* _Your instructions_
For each line of the material, write out an exact copy.
(Material supplied begins)
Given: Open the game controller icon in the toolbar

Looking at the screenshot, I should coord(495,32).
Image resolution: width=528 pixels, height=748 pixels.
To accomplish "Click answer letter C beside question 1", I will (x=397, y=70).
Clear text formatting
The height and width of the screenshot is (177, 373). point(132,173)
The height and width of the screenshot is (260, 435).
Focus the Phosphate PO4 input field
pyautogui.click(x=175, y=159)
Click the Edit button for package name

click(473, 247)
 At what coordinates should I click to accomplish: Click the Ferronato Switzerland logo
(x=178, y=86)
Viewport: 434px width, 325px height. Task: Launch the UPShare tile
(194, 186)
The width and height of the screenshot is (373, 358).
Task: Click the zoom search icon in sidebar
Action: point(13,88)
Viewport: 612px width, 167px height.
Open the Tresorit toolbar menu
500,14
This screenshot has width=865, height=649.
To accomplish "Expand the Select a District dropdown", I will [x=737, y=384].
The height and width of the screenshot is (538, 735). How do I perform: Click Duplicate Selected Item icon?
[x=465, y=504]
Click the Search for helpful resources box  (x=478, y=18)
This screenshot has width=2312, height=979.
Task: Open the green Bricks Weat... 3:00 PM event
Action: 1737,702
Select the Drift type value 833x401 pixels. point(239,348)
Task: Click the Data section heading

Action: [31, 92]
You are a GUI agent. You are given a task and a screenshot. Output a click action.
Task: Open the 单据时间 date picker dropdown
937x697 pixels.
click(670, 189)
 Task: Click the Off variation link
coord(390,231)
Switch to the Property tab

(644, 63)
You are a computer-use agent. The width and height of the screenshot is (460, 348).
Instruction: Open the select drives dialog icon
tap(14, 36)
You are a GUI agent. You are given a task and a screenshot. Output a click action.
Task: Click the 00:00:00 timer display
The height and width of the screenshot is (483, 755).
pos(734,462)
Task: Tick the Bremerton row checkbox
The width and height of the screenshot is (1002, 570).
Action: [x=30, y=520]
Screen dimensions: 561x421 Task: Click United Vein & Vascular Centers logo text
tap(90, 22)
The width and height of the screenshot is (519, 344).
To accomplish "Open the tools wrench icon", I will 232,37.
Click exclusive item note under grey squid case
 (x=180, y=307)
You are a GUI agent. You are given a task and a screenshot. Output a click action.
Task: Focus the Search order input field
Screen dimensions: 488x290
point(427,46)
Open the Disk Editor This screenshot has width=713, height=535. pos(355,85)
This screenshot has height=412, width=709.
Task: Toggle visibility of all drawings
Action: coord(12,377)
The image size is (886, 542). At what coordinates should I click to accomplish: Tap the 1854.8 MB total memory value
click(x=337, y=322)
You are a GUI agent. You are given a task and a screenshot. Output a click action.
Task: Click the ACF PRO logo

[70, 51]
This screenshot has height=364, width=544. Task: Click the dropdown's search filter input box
(Material supplied ends)
* _Finished task_
Given: Open the game controller icon in the toolbar

Looking at the screenshot, I should coord(495,32).
Image resolution: width=528 pixels, height=748 pixels.
To accomplish "Click answer letter C beside question 1", I will (x=397, y=70).
Clear text formatting
The height and width of the screenshot is (177, 373). point(132,173)
The height and width of the screenshot is (260, 435).
Focus the Phosphate PO4 input field
pyautogui.click(x=175, y=159)
Click the Edit button for package name

click(473, 247)
 At what coordinates should I click to accomplish: Click the Ferronato Switzerland logo
(x=178, y=86)
Viewport: 434px width, 325px height. Task: Launch the UPShare tile
(194, 186)
The width and height of the screenshot is (373, 358).
Task: Click the zoom search icon in sidebar
Action: point(13,88)
Viewport: 612px width, 167px height.
Open the Tresorit toolbar menu
500,14
This screenshot has width=865, height=649.
To accomplish "Expand the Select a District dropdown", I will [x=737, y=384].
The height and width of the screenshot is (538, 735). How do I perform: Click Duplicate Selected Item icon?
[x=465, y=504]
Click the Search for helpful resources box  (x=478, y=18)
This screenshot has width=2312, height=979.
Task: Open the green Bricks Weat... 3:00 PM event
Action: 1737,702
Select the Drift type value 833x401 pixels. point(239,348)
Task: Click the Data section heading

Action: [31, 92]
You are a GUI agent. You are given a task and a screenshot. Output a click action.
Task: Open the 单据时间 date picker dropdown
937x697 pixels.
click(670, 189)
 Task: Click the Off variation link
coord(390,231)
Switch to the Property tab

(644, 63)
You are a computer-use agent. The width and height of the screenshot is (460, 348).
Instruction: Open the select drives dialog icon
tap(14, 36)
You are a GUI agent. You are given a task and a screenshot. Output a click action.
Task: Click the 00:00:00 timer display
The height and width of the screenshot is (483, 755).
pos(734,462)
Task: Tick the Bremerton row checkbox
The width and height of the screenshot is (1002, 570).
Action: [x=30, y=520]
Screen dimensions: 561x421 Task: Click United Vein & Vascular Centers logo text
tap(90, 22)
The width and height of the screenshot is (519, 344).
To accomplish "Open the tools wrench icon", I will 232,37.
Click exclusive item note under grey squid case
 (x=180, y=307)
You are a GUI agent. You are given a task and a screenshot. Output a click action.
Task: Focus the Search order input field
Screen dimensions: 488x290
point(427,46)
Open the Disk Editor This screenshot has width=713, height=535. pos(355,85)
This screenshot has height=412, width=709.
Task: Toggle visibility of all drawings
Action: coord(12,377)
The image size is (886, 542). At what coordinates should I click to accomplish: Tap the 1854.8 MB total memory value
click(x=337, y=322)
You are a GUI agent. You are given a task and a screenshot. Output a click action.
Task: Click the ACF PRO logo

[70, 51]
This screenshot has height=364, width=544. Task: Click the dropdown's search filter input box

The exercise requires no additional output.